> _Prompt_:
Copy the lines below verbatim. Begin with the first and end with the line containing "The height and width of the screenshot is (244, 349).".
*-*-*
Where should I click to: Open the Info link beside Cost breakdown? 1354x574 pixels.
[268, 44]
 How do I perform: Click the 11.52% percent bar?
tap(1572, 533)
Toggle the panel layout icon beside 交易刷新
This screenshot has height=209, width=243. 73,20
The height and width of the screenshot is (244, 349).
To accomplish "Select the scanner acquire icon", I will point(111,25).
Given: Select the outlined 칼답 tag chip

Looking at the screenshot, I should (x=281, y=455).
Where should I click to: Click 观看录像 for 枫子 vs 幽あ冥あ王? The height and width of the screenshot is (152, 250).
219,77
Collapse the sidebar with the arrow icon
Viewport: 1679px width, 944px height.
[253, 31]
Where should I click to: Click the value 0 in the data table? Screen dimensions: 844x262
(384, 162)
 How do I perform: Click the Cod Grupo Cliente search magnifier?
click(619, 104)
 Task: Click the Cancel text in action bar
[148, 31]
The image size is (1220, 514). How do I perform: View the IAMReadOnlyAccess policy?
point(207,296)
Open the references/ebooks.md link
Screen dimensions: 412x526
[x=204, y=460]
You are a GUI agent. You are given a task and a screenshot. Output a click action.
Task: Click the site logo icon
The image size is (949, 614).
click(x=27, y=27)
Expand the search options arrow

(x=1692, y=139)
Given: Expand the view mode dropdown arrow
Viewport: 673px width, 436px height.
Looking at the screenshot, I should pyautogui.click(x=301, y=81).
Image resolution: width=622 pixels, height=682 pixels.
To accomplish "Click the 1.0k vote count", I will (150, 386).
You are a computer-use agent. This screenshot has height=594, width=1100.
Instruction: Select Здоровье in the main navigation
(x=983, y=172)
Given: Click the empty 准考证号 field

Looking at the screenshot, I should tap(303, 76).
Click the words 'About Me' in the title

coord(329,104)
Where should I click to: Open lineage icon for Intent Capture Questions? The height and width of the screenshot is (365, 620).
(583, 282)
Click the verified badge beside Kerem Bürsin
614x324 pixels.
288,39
*-*-*
> _Problem solution_:
Where should I click to: Open the Info link beside Cost breakdown? 1354x574 pixels.
[268, 44]
 How do I perform: Click the 11.52% percent bar?
tap(1572, 533)
Toggle the panel layout icon beside 交易刷新
This screenshot has height=209, width=243. 73,20
The height and width of the screenshot is (244, 349).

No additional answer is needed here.